03/10/2016 12:02 - Direito e Justiça
03/10/2016 12:02 - Direito e Justiça
Estudo da consultoria da Câmara aponta maior segurança para dados pessoais na Internet com medidas previstas em projeto do Executivo (projeto de lei 5276/2016). A proposta em discussão na Câmara cria regras para aumentar a proteção dos dados pessoais dos cidadãos brasileiros. As novas medidas de segurança pretendem evitar acessos não autorizados a essas informações, bem como situações acidentais -- como perda e destruição dos dados, e casos de uso ilícito, inclusive para a prática de crimes, como o estelionato.
Autor do estudo da consultoria, o especialista Cláudio Nazareno, esclarece que trata-se de um movimento global de proteção dos dados pessoais, e com base no princípio da reciprocidade, o projeto ainda regulamenta a transferência internacional dessas informações.

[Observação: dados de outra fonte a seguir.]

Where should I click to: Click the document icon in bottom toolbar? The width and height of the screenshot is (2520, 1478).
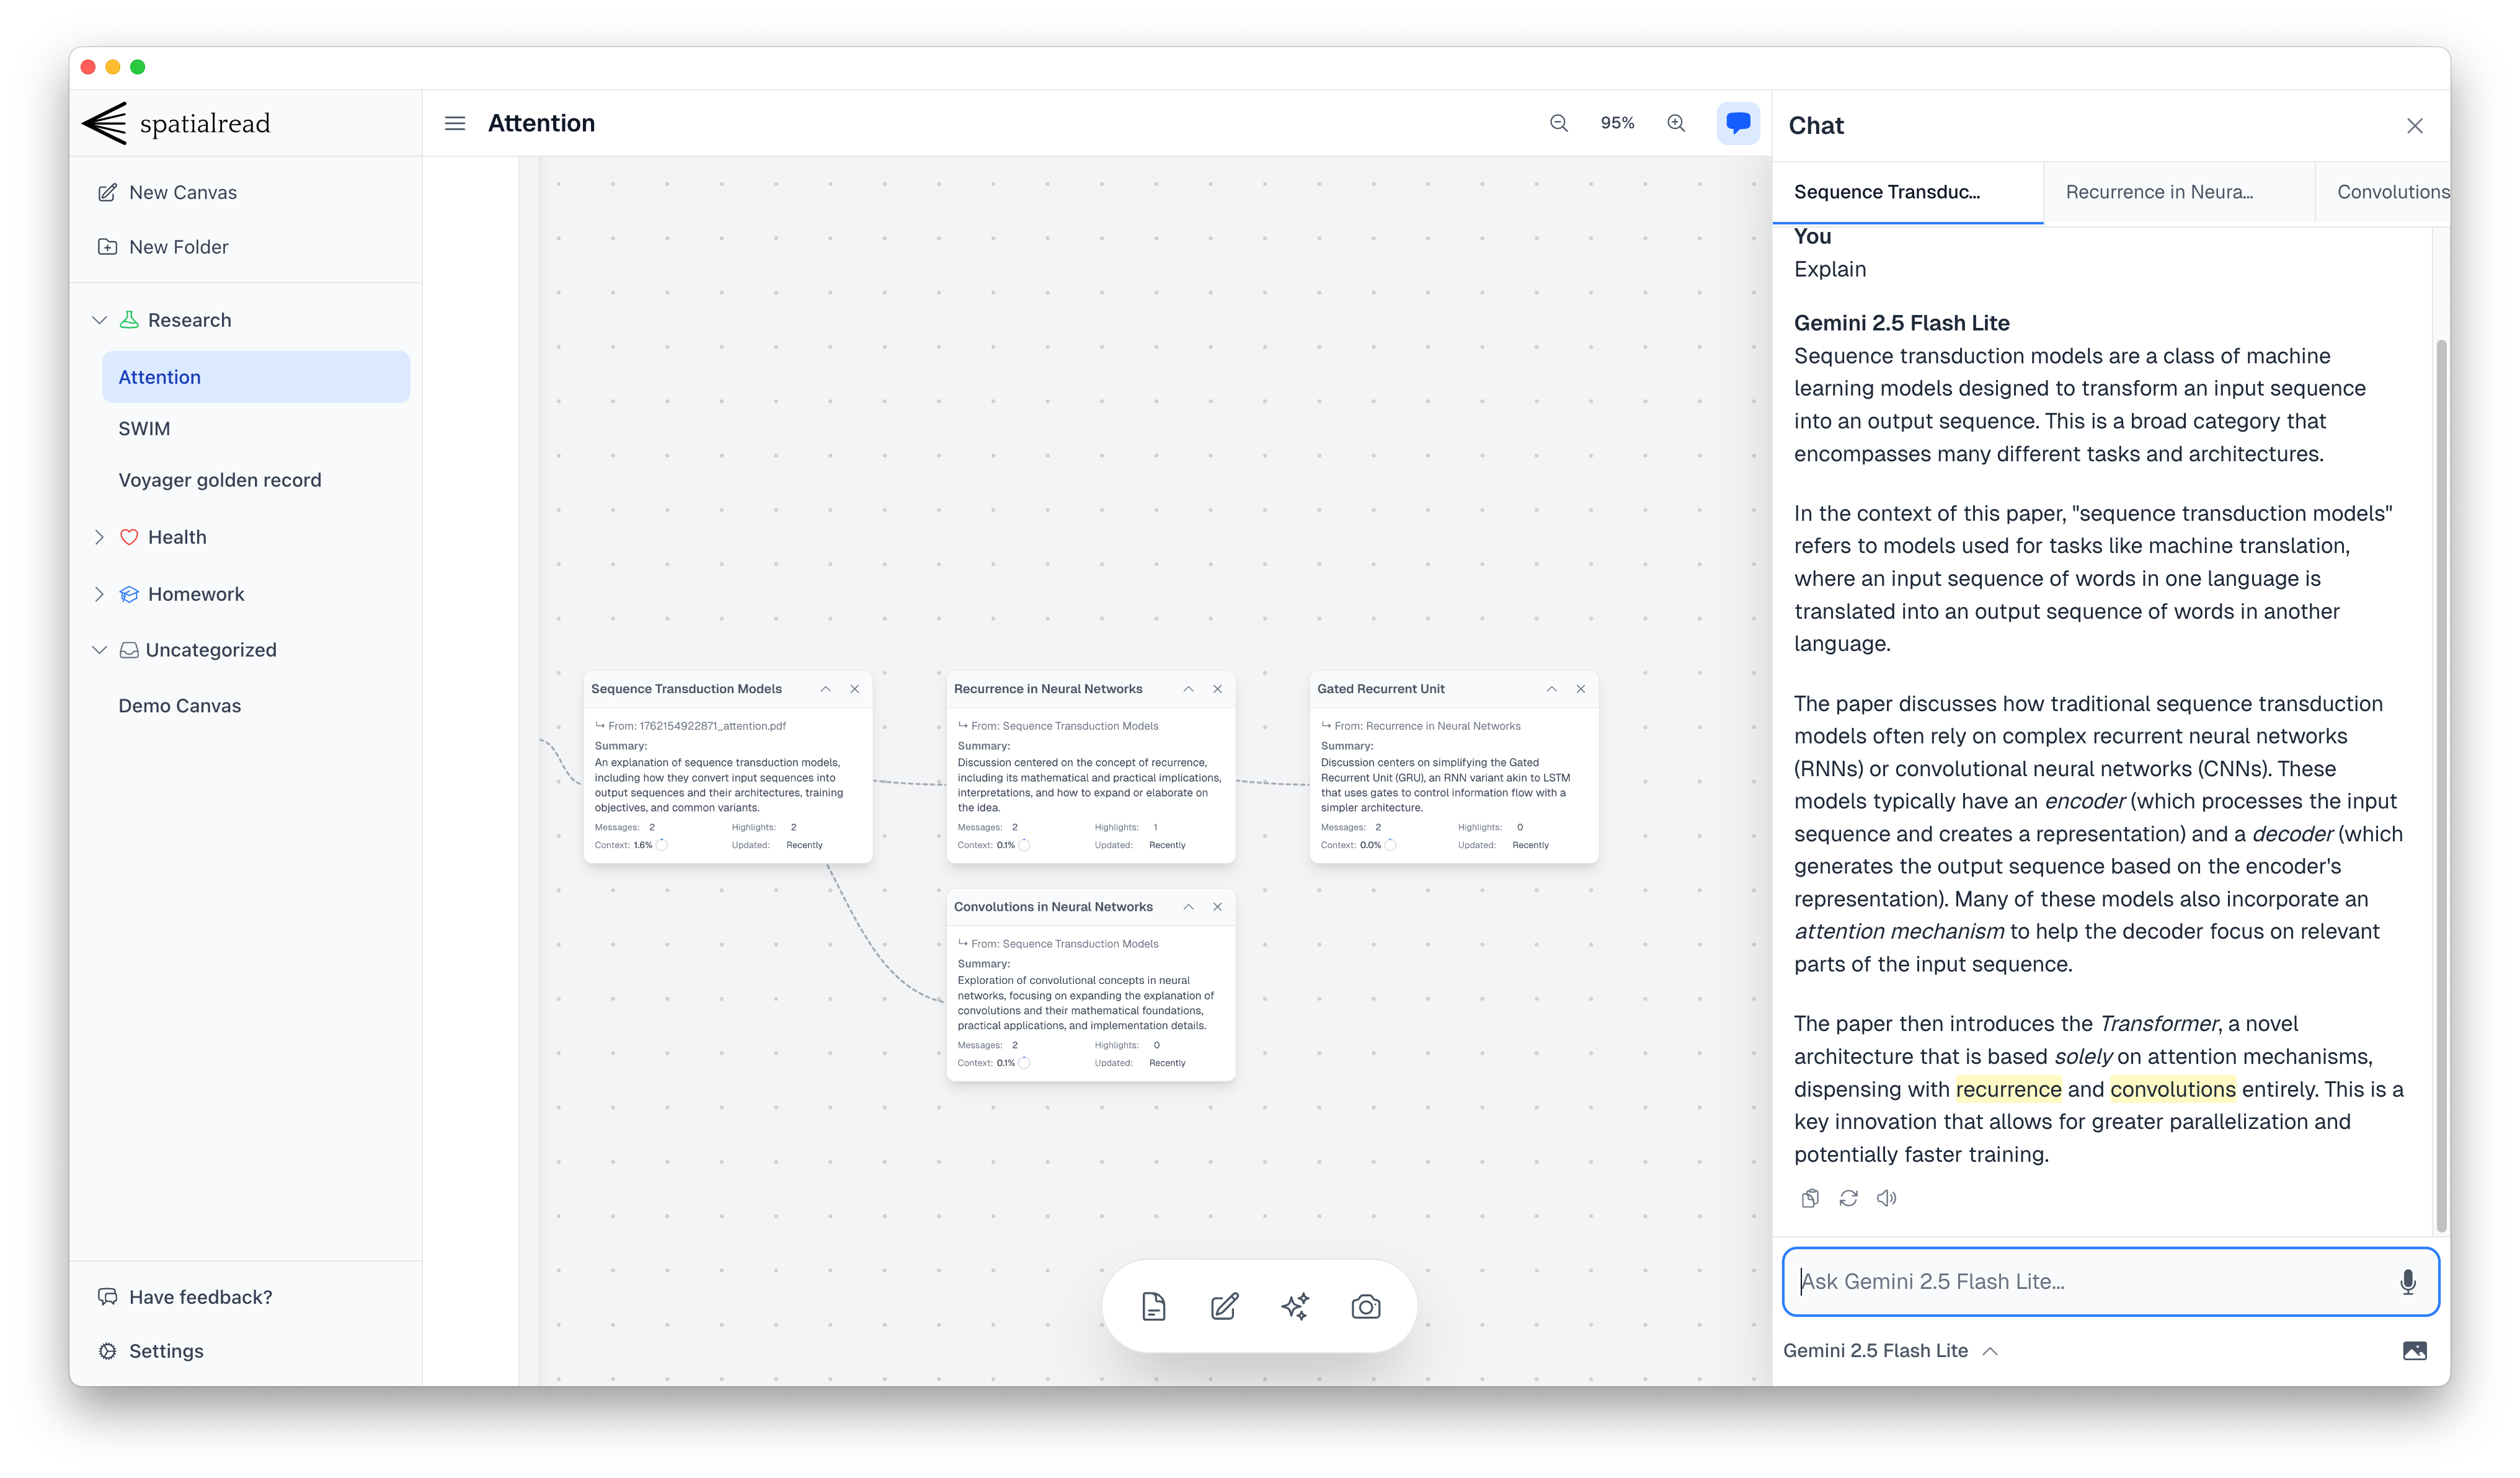coord(1153,1306)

"No mundo inteiro estão sendo colocadas leis para proteger os dados dos usuários e também para proteger as empresas. De um lado, são dadas garantias básicas aos usuários para assegurar sua privacidade, mas por outro lado está garantindo a exploração econômica da atividade de tratamento de dados para as empresas. Então, é uma lei que beneficia os dois setores. Dá garantias tanto para usuários como para empresas".
Nazareno explica que a proposta completa avanços previstos no Marco Civil da Internet. O projeto também assegura ao titular de dados pessoais acesso facilitado a todas as informações relacionadas a seus dados pessoais que estejam sendo processados por terceiros. Essas informações deverão ser disponibilizadas de forma clara, adequada e ostensiva. O texto estabelece que as operações realizadas com dados pessoais somente poderão ocorrer mediante consentimento por escrito do titular e em situações específicas, como o cumprimento de uma obrigação legal. As medidas são resultado de um amplo debate público promovido on-line pelo Ministério da Justiça, que teve a duração de quase seis meses, recebendo mais de 50 mil visitas e obtendo mais de 1.100 contribuições.
O projeto será analisado com prioridade por três comissões da Câmara antes de seguir para o Plenário.